呟きと溜め息
遅筆ですいません。
どうしても執筆にムラが出てしまいます。
コンスタントに書けるようになりたいです…
「お兄、ちゃんと食べてくれてるかな?」
未希は教室の窓から澄みきった青空を見ていた。
「そこ!食事中に余所見しない!」
未希の友人の香苗が教育的指導をした。
「あっ、ごめ〜ん」
「こう見えて風紀委員なんだからね♪」
「うん、知ってる…最近、茶髪を先生から指摘された事も知ってる…」
「うっ…何故それを…」
「皆知ってるよ♪風紀委員なら黒く染めたら…」
「そんなデビルアイで見ないでよ…これはhideファンの私のアイデンテテティーなの!」
「それを言うならアイデンティティーでしょ?」
「二人ともどっちでもいいから…早く食べないと昼休み終わっちゃうよ!」親友の知佳が声をかけた。
「ふたなり…どっちでも?」
未希が下ネタで現状回避を試みる。
「黙って食べる」
知佳の一言で現状に引き戻された。
「「は〜い」」」
アルマイト製の器を持って、生命維持の意味合いの強い給食を三人共、黙々と食べていった。

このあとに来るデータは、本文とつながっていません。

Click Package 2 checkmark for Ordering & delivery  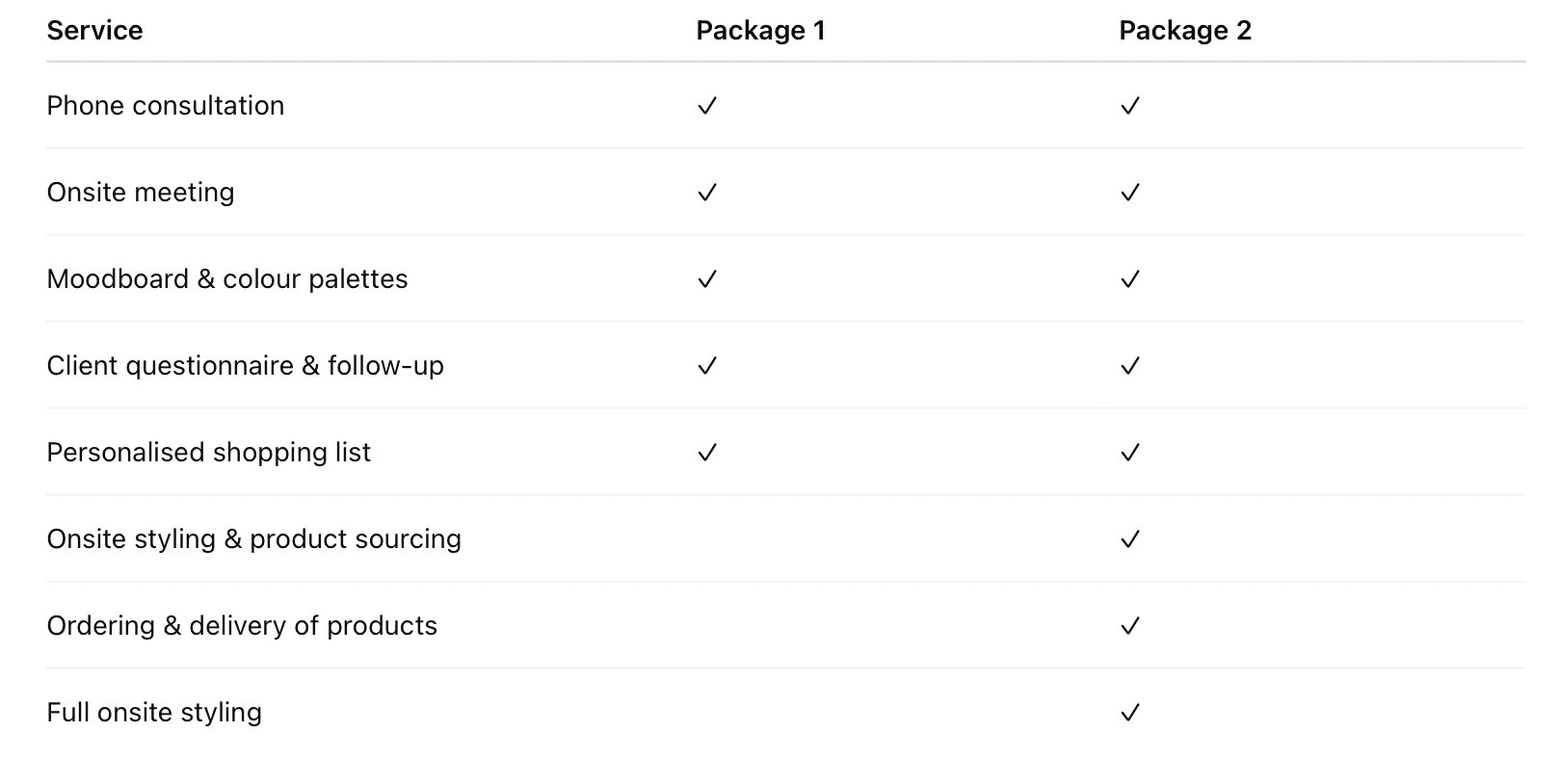(x=1130, y=626)
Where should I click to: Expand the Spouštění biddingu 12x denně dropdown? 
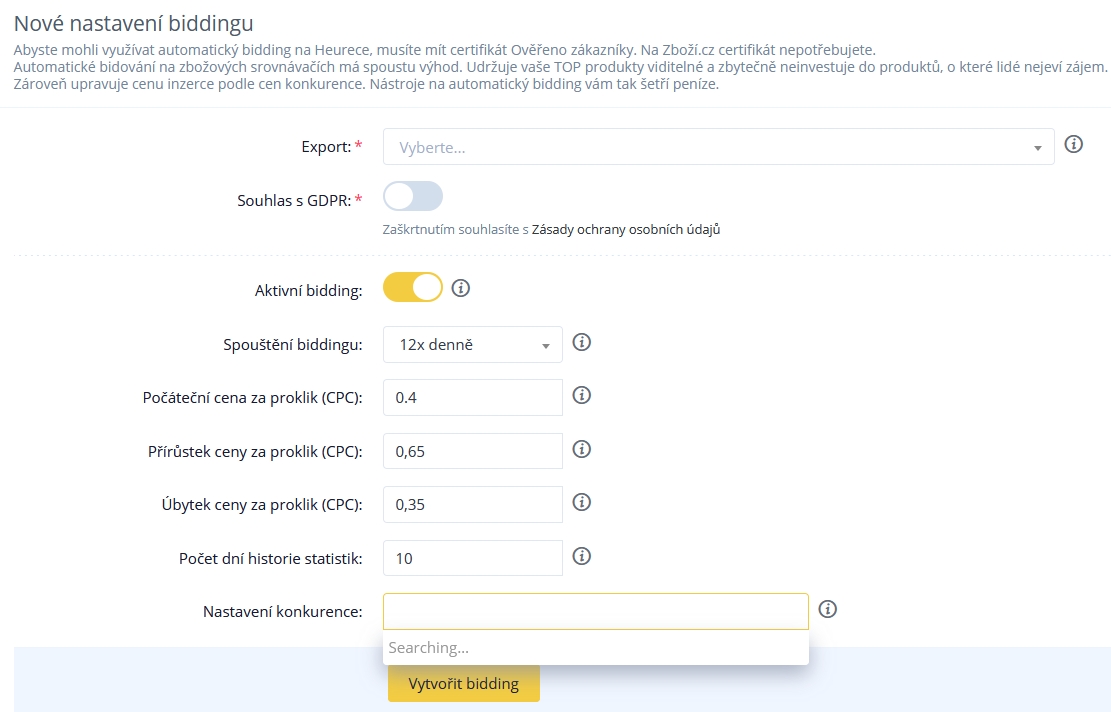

未希は給食を口の中に流し込みながら、「パパのスープといい勝負ね」などと考えていたのだった。
「強の弁当は相変わらず凄いな…」
昼休み友人と一緒に昼食を食べると、毎回言われる一言に強は素っ気ない返事をする。
「そうか?」
「そうかじゃね〜よ!毎回運動会か遠足みたいな弁当持ってきて…それを平気で平らげる、お前の胃袋が信じられん!」
「ちょっと多目なだけだぞ…」
「それの何処がちょっとなんだ?四百字以内に答えよ!」
「なにそのでき損ないの問題は?」
「でき損ないは、お前じゃボケ…何も感じないのか?お前は…」
「だから、何が?」
「その異常なまでの手の込んだボリューム弁当を前にして何も感じんのか…お前の妹凄すぎだろ…いろんな意味で…」
「いろんな意味で?…例えばどんな?」
「お前に言い寄らない女子がいないのも頷ける訳だ!」
「おい!」
「なんだ?」
「答えになって無いだろ!」
「お前なぁ…妹の異常な愛を感じないのか?」
「うちの兄弟愛は普通に良好なだけだ」
「だから、これの何処が普通って…あ〜、もういい…俺が馬鹿だった」
「分かってんじゃねぇか」
「おまっ…」
「昼休み終わっちゃうよ!」
望美が苛立った声をあげる。
「お〜、怖」
「和人私の何処が怖いのか言ってみな!」
「強の妹ネタに過剰反応するところ♪」
「アンタねぇ…ケンカ売ってる?」
「赤札特売中…」
「ほぉ〜紅い鮮血が見たいと…」
「まぁまぁ、二人とも!!ケンカは良くないぞ!いくら仲が良くても!夫婦喧嘩は誰も食わんぞ」
「誰が夫婦喧嘩だボケ…」
「そうよ!私も願い下げだわ!」
「お似合いだと思うけどなぁ…」
「だいたい、このケンカの原因は…」
「原因は?」
「強だ!」「強よ!」
「俺?」
「そうそう」
強逹のいる教室の隅で女子生徒逹が話し込んでいた。
「強君と…和人君どっちがいい?」
「私は山本君かな?」
「私も」
「男は顔じゃないわ!その点、和人は運動神経抜群で…やっぱり男は体力でしょ!」
「でも、和人君は望美が好きみたいだし…」
「強君にアプローチしようものなら…望美が黙って無いだろうし…」
「なんか?空しいわね…」
女子生徒逹は大きく溜め息をついた。